コンビニはセブン-イレブン派なのですが、ドーナツに限っては圧倒的にローソン派です。

 ローソンドーナツ、圧倒的なクオリティです。セブン-イレブンのドーナツ、頑張っていることはわかるのですが、いまだ菓子パンの域を脱していない印象です。

 コンビニドーナツの影響は軽微と見ているのですが、ミスドが傾きだしている様子。 

 ミスタードーナツが、コンビニドーナツなどの影響で店舗数が激減し経営危機状態か(2016年8月4日ニフティーニュース)

 何故ミスドが苦戦しているかはまたいつか考察するとして、今回はイマイチのセブン-イレブンのドーナツについて。

 最近、セブン-イレブンのドーナツに大きな変化があったのですが、ご存じですか。こんな感じに変わりました。

 711Donut
 
  そう、パッケージが変わったのです。
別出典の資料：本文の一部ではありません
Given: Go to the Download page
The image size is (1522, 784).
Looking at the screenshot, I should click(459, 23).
それまでは、注文があるとレジでメニューをスキャンしてから什器よりトングでとり、紙袋に入れるオペレーションだったのですが、現在は什器に陳列する段階で、包装された状態で、レジでは包装に付いたバーコードをスキャンするというものに変更されました。

 この変更を見て思いました。「流石、セブン-イレブンだなぁ」って。
 
 この変更によって、セブン-イレブンのドーナツ売上は次のステージに突入することになるでしょうね。 

 売り側にとって、
 ・オペレーションが簡易になり売りやすい
 ・品質管理がしやすくなる(廃棄タイミングが明確になる=味が落ちた商品を売らなくなる)
 というメリットがあるわけですが、

 今回のパッケージ変更により、買いやすくなり、持ち運びが楽になり、買ってすぐに食べなくとも良くなったのです。 これによりドーナツ組の売上はもちろん、菓子パン組がドーナツに流入し、全体売上は確実に増えることでしょう。
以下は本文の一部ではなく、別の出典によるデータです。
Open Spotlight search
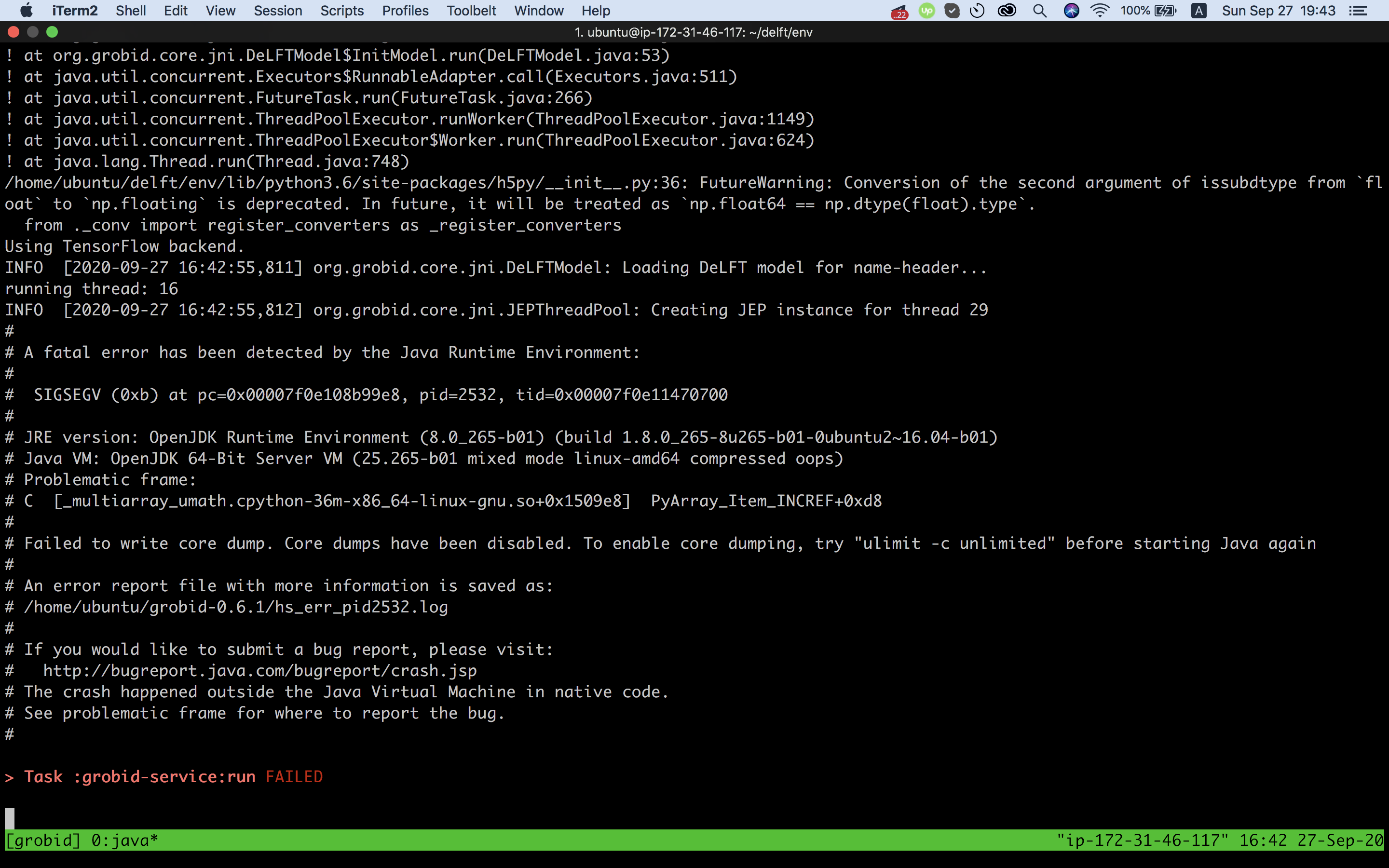The image size is (1389, 868). pyautogui.click(x=1039, y=10)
 コンビニドーナツは、当初、いわゆる「ドーナツ屋」の雰囲気を踏襲した販売方法にしたわけですが、それであると、ドーナツが好き層の取り込みにしか見込めなかったのですね。
 
 おそらく、コンビニ社内でドーナツを企画していた段階で、メインターゲットを「ミスド消費者」、打倒ミスドとして企画が進んでいいたものと予想されます。
 
 となれば、当然提供方法は、ミスドのような形になるのは自然の流れ。ところが、フタをあけてみれば、イマイチな状況が続くわけです。
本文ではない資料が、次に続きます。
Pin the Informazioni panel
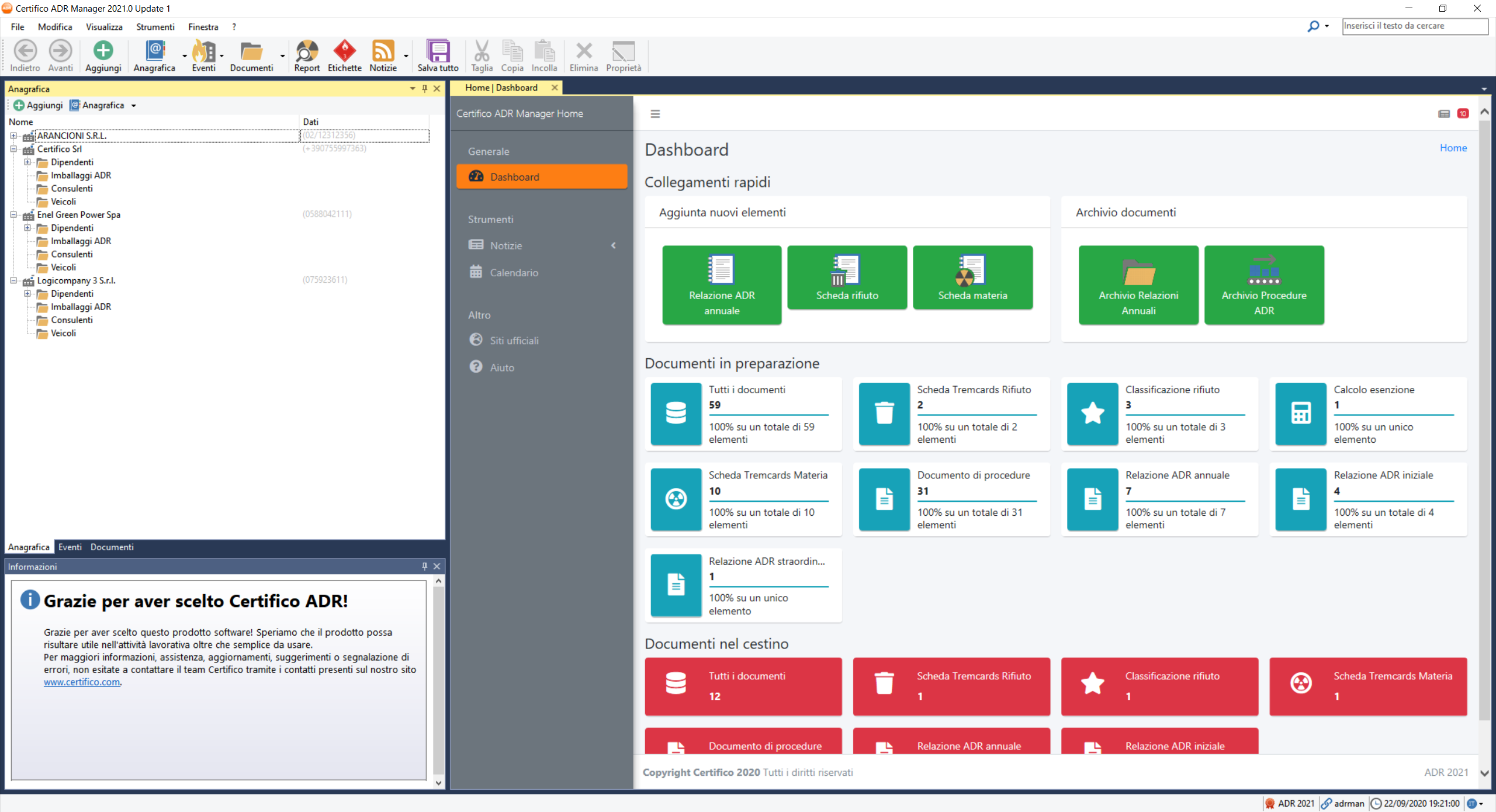Viewport: 1496px width, 812px height. point(425,566)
 セブン本部内での、改善の一手は「商品力強化」であったのであろうことは容易に想像がつきます。実際に、商品そのものは改善しつつありましたが、劇的に売上を上げるにはいたらない。

 個別包装は、ミスドのようなコンビニドーナツをコンビニで!という当初目論見の呪縛を拭い去った結果だと思います。紙に包んだ中途半端な提供は「コンビニ」ではなかったということですね。立ち返って根本を見なおした結果かと。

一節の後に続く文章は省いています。